SXSW Review: Paul

Sunday, March 13 by

Paul is like all those comedies I used to like, the kind where they were just plain good. They had a little of everything and just worked. That makes it harder to write about since there’s no hook except overall solid work, but I’m up to the task.

Graeme (Simon Pegg) and Clive (Nick Frost) are Brits visiting Comic-Con. On the road to Area 51, they meet an actual alien Paul (Seth Rogen). Paul needs their help but won’t tell them much at first. At an RV park, they pick up Ruth Buggs (Kristen Wiig), a devout Catholic who experiences an awakening when she witnesses the existence of Paul. Agents Zoil (Jason Bateman), O’Reilly (Joe Lo Truglio) and Haggard (Bill Hader) are on their tail.

Pegg and Frost, who wrote the script, deliver on all the sci-fi, comic book and general movie references you’d hope for. You’ll hear familiar music, lines of dialogue and even a reference to spoilers themselves, incorporated seamlessly into the narrative. Try to catch the obscure Capturing the Friedmans joke. It’s not all mainstream. Clive and Graeme also recreate some familiar action moments that I just know Frost and Pegg were saving since Hot Fuzz (the age old “grab my hand” bit.)

It’s not ALL sci-fi, so there’s plenty to amuse general audiences, although it never sells out the target audience for a mainstream laugh. They do sex jokes, drugs jokes and some good old fashioned immaturity, mooning through windshields and swearing creatively. I love the running gags. Whenever a joke happens more than once, it’s instantly funnier to me.

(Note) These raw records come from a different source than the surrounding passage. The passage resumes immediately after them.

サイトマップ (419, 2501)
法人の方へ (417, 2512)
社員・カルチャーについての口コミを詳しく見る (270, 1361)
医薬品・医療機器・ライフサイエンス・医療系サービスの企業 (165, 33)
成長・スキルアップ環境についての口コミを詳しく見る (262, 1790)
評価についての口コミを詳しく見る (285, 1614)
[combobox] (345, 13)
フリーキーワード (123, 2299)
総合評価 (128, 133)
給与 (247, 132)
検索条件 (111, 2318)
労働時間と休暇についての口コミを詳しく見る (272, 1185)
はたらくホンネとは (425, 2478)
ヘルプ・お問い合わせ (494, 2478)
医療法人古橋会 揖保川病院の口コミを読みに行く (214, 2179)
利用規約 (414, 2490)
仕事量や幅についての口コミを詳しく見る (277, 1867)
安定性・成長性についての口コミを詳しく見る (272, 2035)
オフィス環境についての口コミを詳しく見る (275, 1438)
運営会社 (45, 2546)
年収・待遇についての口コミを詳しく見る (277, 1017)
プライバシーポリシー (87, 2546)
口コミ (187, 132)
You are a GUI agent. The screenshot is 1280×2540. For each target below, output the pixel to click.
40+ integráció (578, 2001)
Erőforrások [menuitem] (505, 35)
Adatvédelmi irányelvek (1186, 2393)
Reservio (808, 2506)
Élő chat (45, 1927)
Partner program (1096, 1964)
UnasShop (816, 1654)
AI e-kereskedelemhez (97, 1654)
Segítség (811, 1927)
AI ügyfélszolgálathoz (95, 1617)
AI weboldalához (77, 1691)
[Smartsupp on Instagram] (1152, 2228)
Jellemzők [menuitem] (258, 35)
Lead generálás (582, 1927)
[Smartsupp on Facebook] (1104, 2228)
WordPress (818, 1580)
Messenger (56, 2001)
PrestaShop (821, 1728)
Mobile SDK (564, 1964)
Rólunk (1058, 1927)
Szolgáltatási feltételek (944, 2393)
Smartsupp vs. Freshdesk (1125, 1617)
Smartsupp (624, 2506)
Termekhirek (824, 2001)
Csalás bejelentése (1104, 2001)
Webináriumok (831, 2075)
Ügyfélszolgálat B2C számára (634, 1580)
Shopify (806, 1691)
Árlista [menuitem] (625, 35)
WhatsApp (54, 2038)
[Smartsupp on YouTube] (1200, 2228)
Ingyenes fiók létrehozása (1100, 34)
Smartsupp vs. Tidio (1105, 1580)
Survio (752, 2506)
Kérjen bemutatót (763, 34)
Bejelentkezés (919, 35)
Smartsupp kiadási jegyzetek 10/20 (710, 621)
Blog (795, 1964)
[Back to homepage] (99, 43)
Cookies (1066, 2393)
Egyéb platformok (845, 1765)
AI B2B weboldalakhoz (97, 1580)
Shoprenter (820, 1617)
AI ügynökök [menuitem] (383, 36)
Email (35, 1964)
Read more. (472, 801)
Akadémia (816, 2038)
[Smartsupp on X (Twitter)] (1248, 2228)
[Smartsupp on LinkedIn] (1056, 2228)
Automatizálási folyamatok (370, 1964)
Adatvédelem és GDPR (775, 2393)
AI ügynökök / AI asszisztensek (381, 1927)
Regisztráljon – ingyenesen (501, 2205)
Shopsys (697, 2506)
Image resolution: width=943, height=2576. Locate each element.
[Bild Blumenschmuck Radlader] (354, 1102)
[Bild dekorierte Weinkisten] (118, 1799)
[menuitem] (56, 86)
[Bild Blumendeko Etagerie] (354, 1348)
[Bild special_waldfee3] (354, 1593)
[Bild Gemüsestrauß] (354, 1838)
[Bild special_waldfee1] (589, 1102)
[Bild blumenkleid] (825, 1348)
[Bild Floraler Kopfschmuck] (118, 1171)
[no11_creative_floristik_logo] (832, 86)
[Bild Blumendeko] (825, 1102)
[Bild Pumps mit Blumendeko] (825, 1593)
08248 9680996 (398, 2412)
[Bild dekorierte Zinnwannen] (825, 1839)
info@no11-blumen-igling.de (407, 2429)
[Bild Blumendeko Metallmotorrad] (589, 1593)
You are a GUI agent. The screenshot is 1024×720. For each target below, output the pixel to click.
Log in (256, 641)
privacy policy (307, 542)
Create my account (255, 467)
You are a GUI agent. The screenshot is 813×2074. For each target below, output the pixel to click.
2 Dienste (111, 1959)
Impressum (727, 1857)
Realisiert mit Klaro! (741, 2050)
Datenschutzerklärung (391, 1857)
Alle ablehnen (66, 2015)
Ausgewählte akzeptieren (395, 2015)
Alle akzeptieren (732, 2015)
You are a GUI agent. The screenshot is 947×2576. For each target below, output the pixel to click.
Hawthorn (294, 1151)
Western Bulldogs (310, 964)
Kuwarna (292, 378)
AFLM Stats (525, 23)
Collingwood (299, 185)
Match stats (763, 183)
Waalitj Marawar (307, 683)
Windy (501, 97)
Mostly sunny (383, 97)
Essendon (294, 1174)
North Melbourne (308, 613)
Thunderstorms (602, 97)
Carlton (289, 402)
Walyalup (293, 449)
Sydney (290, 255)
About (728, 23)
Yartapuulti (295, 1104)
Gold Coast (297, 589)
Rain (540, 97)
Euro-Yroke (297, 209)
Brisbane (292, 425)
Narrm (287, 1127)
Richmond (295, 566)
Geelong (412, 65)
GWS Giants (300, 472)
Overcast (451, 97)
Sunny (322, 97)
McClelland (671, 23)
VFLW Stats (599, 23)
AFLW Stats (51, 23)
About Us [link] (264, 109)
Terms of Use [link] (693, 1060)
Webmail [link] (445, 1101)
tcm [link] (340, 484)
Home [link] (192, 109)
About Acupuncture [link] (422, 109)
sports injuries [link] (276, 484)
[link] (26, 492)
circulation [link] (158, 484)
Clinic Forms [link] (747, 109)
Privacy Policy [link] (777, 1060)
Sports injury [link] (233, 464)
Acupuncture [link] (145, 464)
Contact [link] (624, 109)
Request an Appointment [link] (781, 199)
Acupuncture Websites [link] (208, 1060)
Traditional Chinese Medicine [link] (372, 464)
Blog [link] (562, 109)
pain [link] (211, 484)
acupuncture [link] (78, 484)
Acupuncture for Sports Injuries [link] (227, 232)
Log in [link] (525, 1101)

Paul is a great character. He’s the everyman alien so he gets indignant about alien clichés, and he has base needs like anyone. The CGI looks real and interactive with the scene and characters. It never feels like they had to construct a scene to fit the effect. Clive and Graeme are delightful, childish foreigners and Ruth has a sweet arc in between Wiig-y profanity outbursts, which are also awesome.

Like the classic comedies, there’s a bit of depth with Paul confronting Ruth’s creationist beliefs. Paul actually heals Ruth, which is sweet considering at that point in the story he hates her. Is it predictable? Yes, in that I knew where the story was going, but I’d also call that paying off. Most importantly, it’s all funny.